At first, Vesta appears to be a widow, who moves across the country, to distance herself from the death of her husband, Walter, who succumbed to cancer. But as the novel moves ahead, the reader learns this was no happy marriage. Rather it was a marriage of lengthy silences at best, and adultery at worst. Early in the book, Vesta describes the four-decade-long relationship as one where they’d barely talk to each other on some days, ‘not out of spite, but just that there seemed to be no need. We were of a mind’. Of one mind they certainly were not. He was a German scientist who didn’t visit a grocery store for 30 years and took no opportunity to either ignore or belittle his wife. Even in her imaginings she is not free of Walter. She wishes to ‘dethrone’ him from her mindspace, and delete his voice in her head, which tells her that she is a ‘sparrow’ who should not attempt to be a ‘hawk’ and should merely ‘twit about’, ‘dance a little’ and ‘sweep the floor’. While Vesta is a completely unreliable narrator, in her study of Walter we trust her narrative. We see the husband who has thwarted the spirit of his wife by being quiet and cold. In life and in death, he will always be the ‘nosy adversary’ in her home and in her head. The reality of her marriage tells of a truth seldom acknowledged; the loneliness of an unhappy marriage can destroy and debilitate.

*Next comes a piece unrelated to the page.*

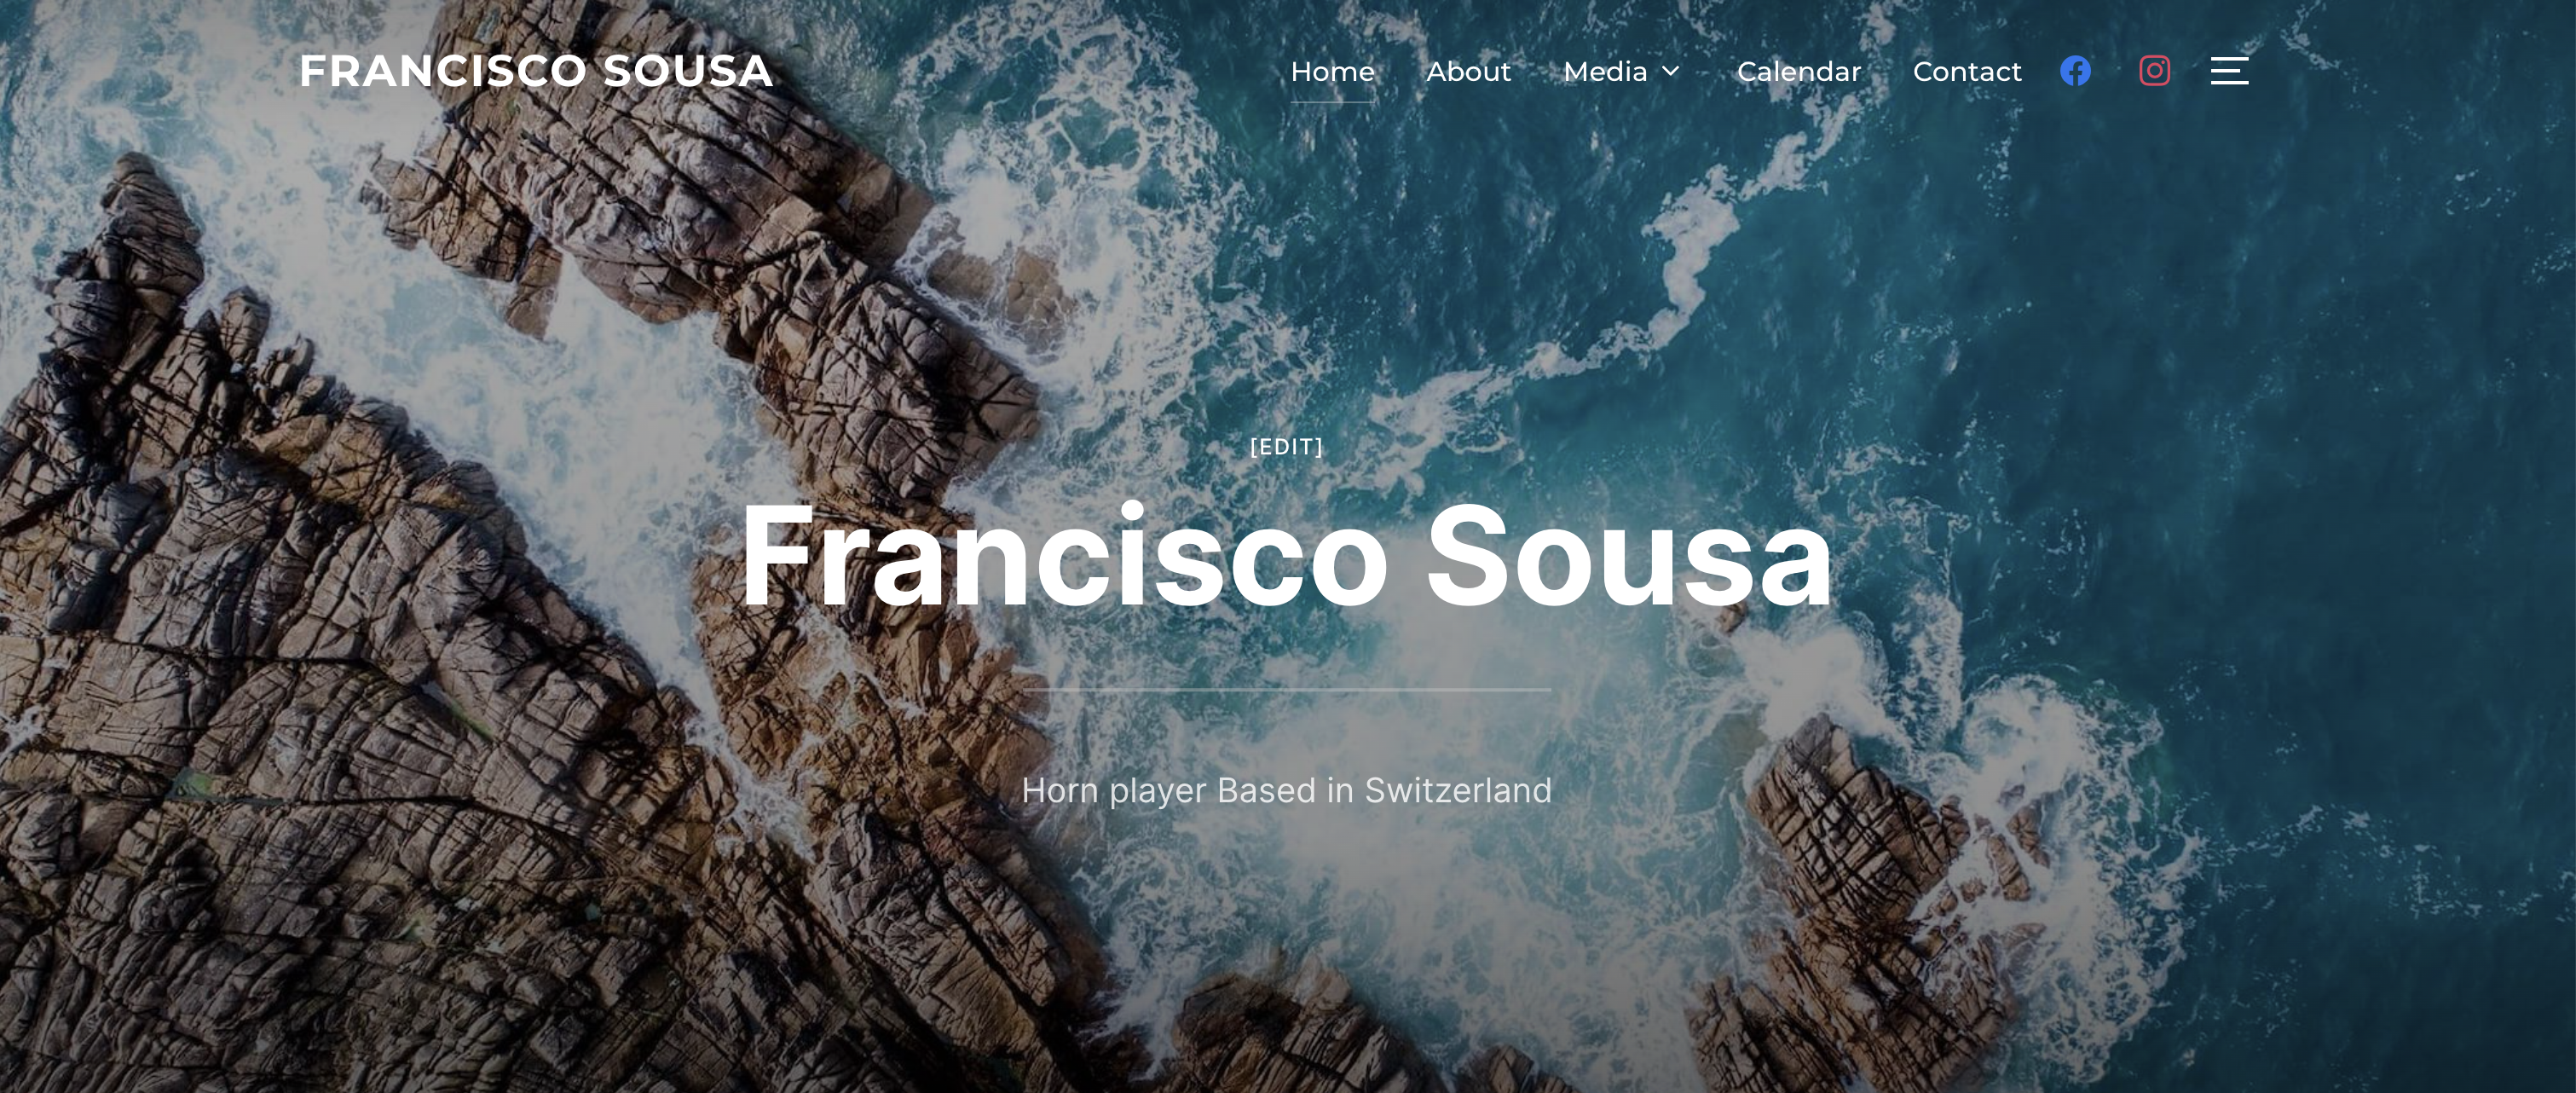Click the Horn player Based in Switzerland tagline
Image resolution: width=2576 pixels, height=1093 pixels.
1286,790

Vesta’s obsession with Magda, her recreation of her often seems like a meta text and echoes an author describing her own relationship with her characters. Vesta says of Magda, ‘I felt I had gotten to know Magda, and I liked her… I wished that she could have seen me so she’d appreciate everything I was doing for her, bringing her back to life in this way, investigating her murder, giving her a voice… I didn’t love her as I loved Charlie, or as I loved Walter. I loved her the way I loved the little seedlings soon to sprout in my new garden.’
Moshfegh, Vesta, a gardener are all the same, tending to creations that they will nurture and bring to fruition. Vesta’s investigation is not a bid to unlock a mystery. It is her attempt to establish her own agency and tell her own story. ‘Her name was Vesta. That was what I meant to write all along—my story, my last lines. My name was Vesta. I lived and died. Nobody will ever know me, just the way I’ve always liked it.’
With Death in Her Hands, Moshfegh once again proves that by writing of nobodies she tells the most human and humane stories.